With major legislative changes phasing in through 2025 and 2026, ask how the EOR plans to update contracts, probation processes, and SSP calculations. Providers who are ahead of this will save you reactive scrambling later.
UK terminations are process-heavy. Check whether the EOR provides guidance on fair procedure, redundancy calculations, and P45 processing, or whether they simply execute instructions without advising on risk.
A generic support queue is a liability when a UK payroll issue surfaces on a Friday before a bank holiday. Confirm whether you get a named account manager with UK-specific expertise or are routed through a global helpdesk.
Onboarding Timeline: What to Expect
EOR onboarding in the UK is fast when the hire is prepared. The typical timeline from signed offer to first working day runs three to five business days for UK citizens and settled-status residents. The main inputs the EOR needs are the individual’s passport or identity document, National Insurance number, bank account details, and a signed employment contract.
Delays happen in predictable ways. The most common is a missing or not-yet-issued National Insurance number, this affects new arrivals who have recently gained the right to work but have not yet applied for an NI number through HMRC.
The application process can take several weeks. Most EORs can begin a conditional employment relationship while this is pending, but payroll cannot fully settle until the number is confirmed.
The right to work check adds a step for anyone not on British or Irish documentation. Online share code checks through the Home Office system typically take minutes, but if the individual has a pending visa application or an unresolved immigration status, the EOR will need a Positive Verification Notice before employment can begin, and that can take time.
Pension auto-enrolment must be actioned within the enrolment window, usually the first pay period or shortly after.
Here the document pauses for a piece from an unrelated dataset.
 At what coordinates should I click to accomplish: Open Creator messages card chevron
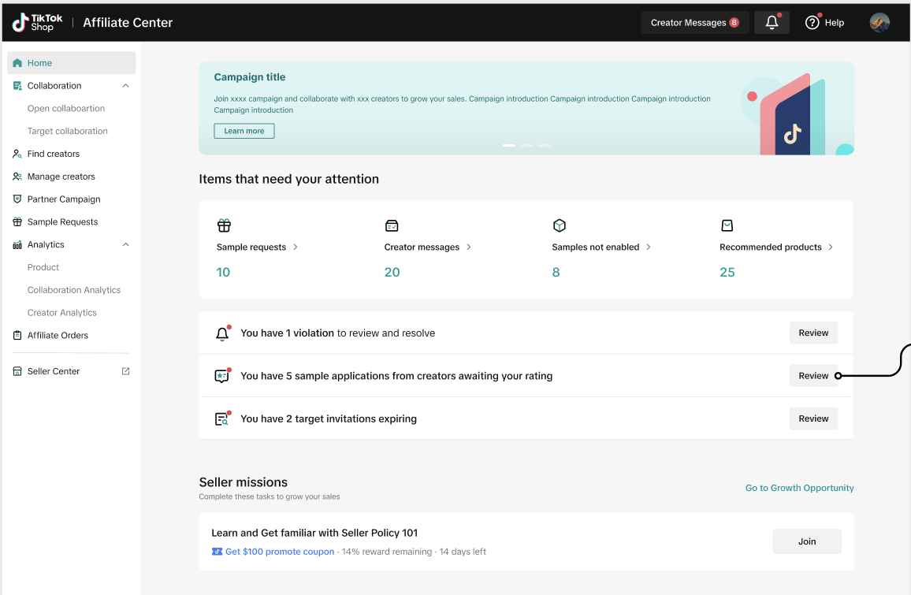[x=469, y=247]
EORs handle this automatically, but it’s worth confirming that the pension provider being used and the contribution structure are clearly communicated to the employee from the start, as this affects their take-home pay and they should not be surprised by it on first payslip.
When to Switch from EOR to a UK Legal Entity
Most companies that start with an EOR in the UK never switch to a legal entity. The EOR model works well for distributed teams where the UK headcount stays modest and the priority is speed, flexibility, and clean compliance without internal overhead.
The trigger points that typically prompt the switch are headcount, equity, and strategic intent. When you cross 15 to 20 UK employees, the per-head EOR fee becomes harder to justify against the cost of running payroll yourself.
When you want to offer Enterprise Management Incentive (EMI) options to UK staff, you need to be the direct employing entity. When the UK becomes a core market rather than a satellite presence, incorporating gives you more control over the employment relationship, benefits design, and how you present to candidates.
The switch itself is manageable. Employees transfer from the EOR to your new UK entity through a TUPE-like process, contracts are novated, and the EOR winds down its payroll for those individuals. Good EOR providers support this transition rather than resist it. If a provider makes it difficult to leave, that tells you something useful about how they operate.
There is no hard rule on timing. Some companies run EOR arrangements for years with no intention to incorporate. Others set a 12-month target from day one.
The decision depends on your growth trajectory, how much UK compliance work you want to absorb internally, and whether equity compensation is a meaningful part of your talent strategy.